Clinical question: Does parathyroidectomy improve mortality or morbidity in mild primary hyperparathyroidism?
Background: It is known that in patients with severe hypercalcemia or symptoms from hyperparathyroidism, parathyroidectomy is beneficial as a curative treatment. However, it is not known whether parathyroidectomy improves mortality or morbidity in patients with mild primary hyperparathyroidism.
Study design: Prospective, randomized, controlled trial
Setting: Eight referral centers in Sweden, Norway, and Denmark
Synopsis: 191 patients (165 women, 26 men) from three Scandinavian countries with mild primary hyperparathyroidism with albumin-corrected calcium levels between 2.6 and 2.8 mmol/L were randomly assigned to observation-only versus parathyroidectomy. They were followed for 10 years, with no significant differences between the groups in mortality, prespecified morbidities, bone mineral density, or quality of life.
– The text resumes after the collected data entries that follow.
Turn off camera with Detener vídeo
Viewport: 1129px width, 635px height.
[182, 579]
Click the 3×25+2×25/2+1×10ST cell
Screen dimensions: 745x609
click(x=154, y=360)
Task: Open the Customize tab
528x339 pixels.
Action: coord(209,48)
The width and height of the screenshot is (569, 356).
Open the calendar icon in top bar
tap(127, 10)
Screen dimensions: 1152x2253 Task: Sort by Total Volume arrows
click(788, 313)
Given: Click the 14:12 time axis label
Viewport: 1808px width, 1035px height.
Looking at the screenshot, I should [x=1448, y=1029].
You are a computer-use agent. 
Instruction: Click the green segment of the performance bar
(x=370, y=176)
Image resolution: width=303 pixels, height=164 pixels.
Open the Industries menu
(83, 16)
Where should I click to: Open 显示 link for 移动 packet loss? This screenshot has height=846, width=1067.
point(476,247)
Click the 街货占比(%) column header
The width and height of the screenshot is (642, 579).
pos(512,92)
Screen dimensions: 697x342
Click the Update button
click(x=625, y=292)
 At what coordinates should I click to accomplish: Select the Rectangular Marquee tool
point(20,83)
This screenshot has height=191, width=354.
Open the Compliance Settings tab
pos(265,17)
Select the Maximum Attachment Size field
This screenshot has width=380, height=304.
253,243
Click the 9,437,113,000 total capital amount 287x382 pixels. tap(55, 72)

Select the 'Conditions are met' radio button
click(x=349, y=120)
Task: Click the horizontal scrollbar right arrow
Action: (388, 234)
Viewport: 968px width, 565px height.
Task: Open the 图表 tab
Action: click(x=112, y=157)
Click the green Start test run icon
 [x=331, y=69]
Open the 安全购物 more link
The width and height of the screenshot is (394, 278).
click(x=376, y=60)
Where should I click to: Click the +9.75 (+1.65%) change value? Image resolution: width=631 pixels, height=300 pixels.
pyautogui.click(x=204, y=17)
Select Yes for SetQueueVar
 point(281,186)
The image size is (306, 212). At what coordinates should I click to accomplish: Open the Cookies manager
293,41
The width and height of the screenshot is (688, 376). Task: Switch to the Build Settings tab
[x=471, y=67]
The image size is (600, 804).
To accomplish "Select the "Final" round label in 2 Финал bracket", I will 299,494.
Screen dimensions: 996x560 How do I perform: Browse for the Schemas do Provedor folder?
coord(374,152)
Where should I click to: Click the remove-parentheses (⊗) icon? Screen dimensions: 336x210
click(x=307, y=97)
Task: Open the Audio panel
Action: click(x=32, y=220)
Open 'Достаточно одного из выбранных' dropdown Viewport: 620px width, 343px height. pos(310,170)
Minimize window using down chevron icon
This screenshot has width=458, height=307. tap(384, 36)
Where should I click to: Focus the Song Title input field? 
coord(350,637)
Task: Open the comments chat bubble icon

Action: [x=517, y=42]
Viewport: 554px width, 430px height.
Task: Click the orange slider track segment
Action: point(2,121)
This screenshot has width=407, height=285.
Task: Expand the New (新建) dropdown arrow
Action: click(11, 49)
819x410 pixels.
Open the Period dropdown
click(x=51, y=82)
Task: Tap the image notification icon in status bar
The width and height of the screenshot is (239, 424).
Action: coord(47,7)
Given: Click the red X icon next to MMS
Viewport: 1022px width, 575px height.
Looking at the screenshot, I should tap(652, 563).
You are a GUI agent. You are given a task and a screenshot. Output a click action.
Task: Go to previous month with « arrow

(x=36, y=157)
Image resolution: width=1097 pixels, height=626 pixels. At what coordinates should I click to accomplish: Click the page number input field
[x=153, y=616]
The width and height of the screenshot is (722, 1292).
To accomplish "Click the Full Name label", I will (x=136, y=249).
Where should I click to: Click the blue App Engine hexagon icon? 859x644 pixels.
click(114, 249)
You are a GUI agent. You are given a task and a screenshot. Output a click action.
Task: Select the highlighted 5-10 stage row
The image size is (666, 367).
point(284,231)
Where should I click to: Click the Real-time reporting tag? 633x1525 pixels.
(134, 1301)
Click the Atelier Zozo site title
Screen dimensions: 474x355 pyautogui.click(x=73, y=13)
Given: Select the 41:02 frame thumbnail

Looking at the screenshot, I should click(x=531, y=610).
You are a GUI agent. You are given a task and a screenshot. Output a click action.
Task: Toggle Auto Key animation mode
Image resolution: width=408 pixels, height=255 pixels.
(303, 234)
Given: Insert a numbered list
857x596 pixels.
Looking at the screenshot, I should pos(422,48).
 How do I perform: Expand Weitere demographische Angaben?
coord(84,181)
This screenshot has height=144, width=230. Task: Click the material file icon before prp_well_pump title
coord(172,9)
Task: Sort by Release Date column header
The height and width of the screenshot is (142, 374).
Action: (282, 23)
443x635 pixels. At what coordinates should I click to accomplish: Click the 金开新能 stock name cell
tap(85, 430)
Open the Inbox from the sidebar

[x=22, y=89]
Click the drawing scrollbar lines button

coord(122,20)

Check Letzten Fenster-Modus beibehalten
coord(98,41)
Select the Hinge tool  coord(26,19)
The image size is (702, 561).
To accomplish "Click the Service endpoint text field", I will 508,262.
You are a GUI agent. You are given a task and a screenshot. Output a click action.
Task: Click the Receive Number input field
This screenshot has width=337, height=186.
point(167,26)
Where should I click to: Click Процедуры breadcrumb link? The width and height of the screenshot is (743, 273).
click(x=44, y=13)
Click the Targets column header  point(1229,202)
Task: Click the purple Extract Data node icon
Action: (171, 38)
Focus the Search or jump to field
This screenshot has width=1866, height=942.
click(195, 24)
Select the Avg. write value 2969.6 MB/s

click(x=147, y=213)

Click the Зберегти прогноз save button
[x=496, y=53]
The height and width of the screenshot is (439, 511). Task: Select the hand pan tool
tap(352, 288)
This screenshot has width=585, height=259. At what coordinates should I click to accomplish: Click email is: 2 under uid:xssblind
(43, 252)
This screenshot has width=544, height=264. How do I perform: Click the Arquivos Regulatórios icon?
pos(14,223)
The prespecified morbidities were cardiovascular disease, cerebrovascular disease, cancer, fractures, kidney stones, and kidney failure. Therefore, it could be concluded that it is safe to observe patients with mild primary hyperparathyroidism for up to 10 years with regard to mortality and the morbidities listed above.
Previous studies have demonstrated a benefit from parathyroidectomy in patients with severe or symptomatic hypercalcemia, but it has not yet been demonstrated whether there is a benefit from parathyroidectomy in patients with mild primary hyperparathyroidism. One limitation of this study is the disproportionate percentage of women versus men enrolled, thereby limiting the external validity of the results to certain patients.
Bottom line: Parathyroidectomy in mild primary hyperparathyroidism does not reduce mortality or morbidity compared to observation alone.
Citation: Pretorius M, et al. Mortality and morbidity in mild primary hyperparathyroidism: results from a 10-year prospective randomized controlled trial of parathyroidectomy versus observation. Ann Intern Med. 2022; 175(6):812-9.
Dr. Morvant is an assistant professor of medicine at the University of Virginia School of Medicine, Charlottesville, Va.